The Issue: Siblings Separated by Foster Care
In 2012, more than 6,980 children were living in foster care in Colorado, according to data from the Children's Defense Fund. Two-thirds of children in foster care nationally also have a sibling in foster care, though they are often separated due to age gaps or other reasons. Studies have shown that separated siblings are more likely to have problems adjusting to foster care and are at increased risk of becoming runways.
For youth who are separated, the benefits of maintaining ties to their siblings are enormous, as strong family relationships can make life easier after foster care. One study found that foster-care alumni who felt close to their siblings in childhood were more likely to report higher self-esteem and income levels.

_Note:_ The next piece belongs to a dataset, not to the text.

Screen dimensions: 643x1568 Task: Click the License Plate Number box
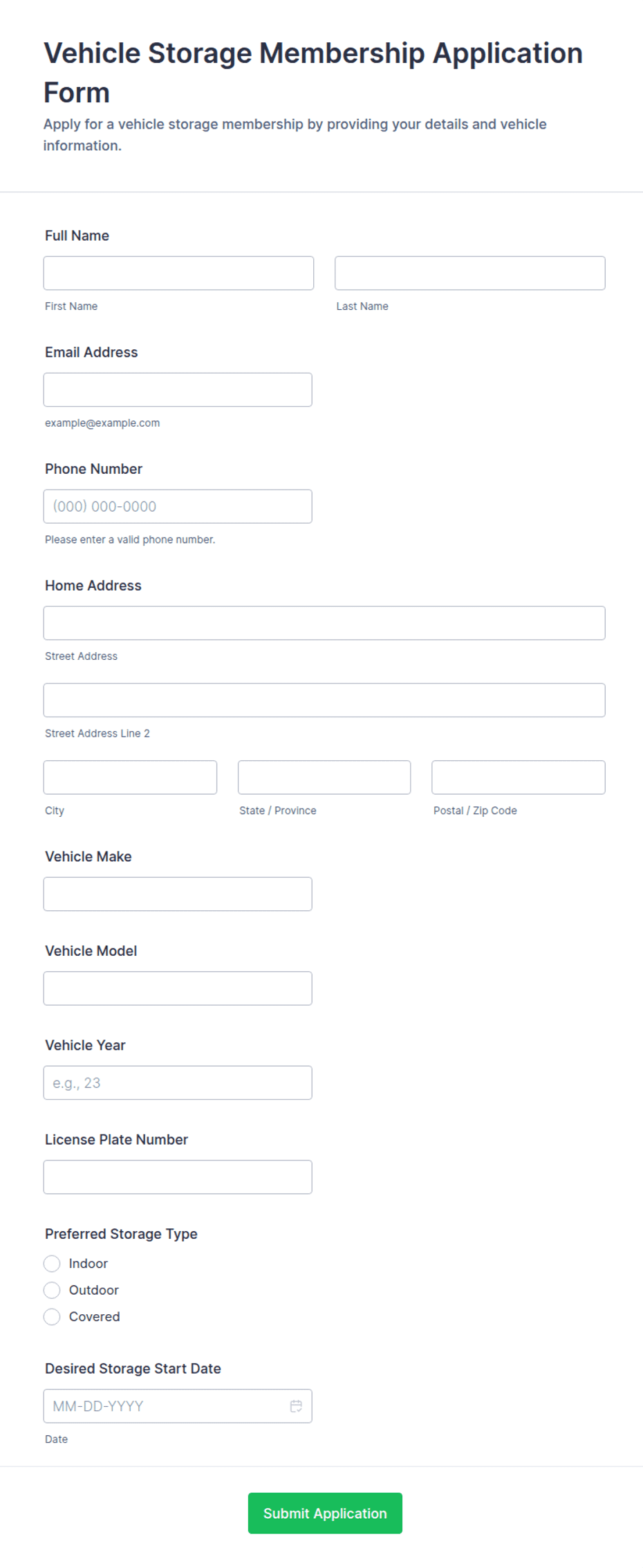coord(178,1177)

The Campaign: Reuniting Siblings in Foster Care at Camp
All donations to this Grassroots campaign will be used by Camp To Belong Colorado to send children in foster care to summer camp with their siblings. For every $500 raised, Camp To Belong Colorado can sponsor one child in foster care for its weeklong camp. The organization aims to provide at least two scholarships to reunite a pair of separated siblings at camp.

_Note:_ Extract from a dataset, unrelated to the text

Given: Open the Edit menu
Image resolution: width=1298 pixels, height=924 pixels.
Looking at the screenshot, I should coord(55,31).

At the camp, siblings are able to bond together over a variety of outdoor activities, including horseback riding, white-water rafting, and wall climbing. Siblings will eat all of their meals together, and same-gender siblings can share cabins. They'll also participate in special events, such as the All Camp Birthday Party, where siblings can celebrate missed birthdays from the year and pick out gifts for each other. Campers will depart with lasting memories, including a photo album and a handmade pillowcase from their sibling that they can cherish at home.
Camp To Belong Colorado
Raised in foster care, Lynn Price and her sister were separated while growing up. They have no memories from when they were kids—they never shared clothes or got to talk about boys, she related in a New York Times interview. Realizing that she and her sister had missed on on something crucial in life—a chance to experience the unconditional love of sisterhood—Lynn sought to prevent other children from experiencing this regret as adults.
So in 1995, she founded Camp To Belong, a one-week summer-camp experience where siblings separated by foster care can reunite, play together, and build memories. Now, there are nine Camp To Belong sites in the United States and Australia, including Camp To Belong Colorado. Each of the camps offer exciting camp outdoor activities, such as swimming and horseback riding, with an emphasis on activities that siblings can do together.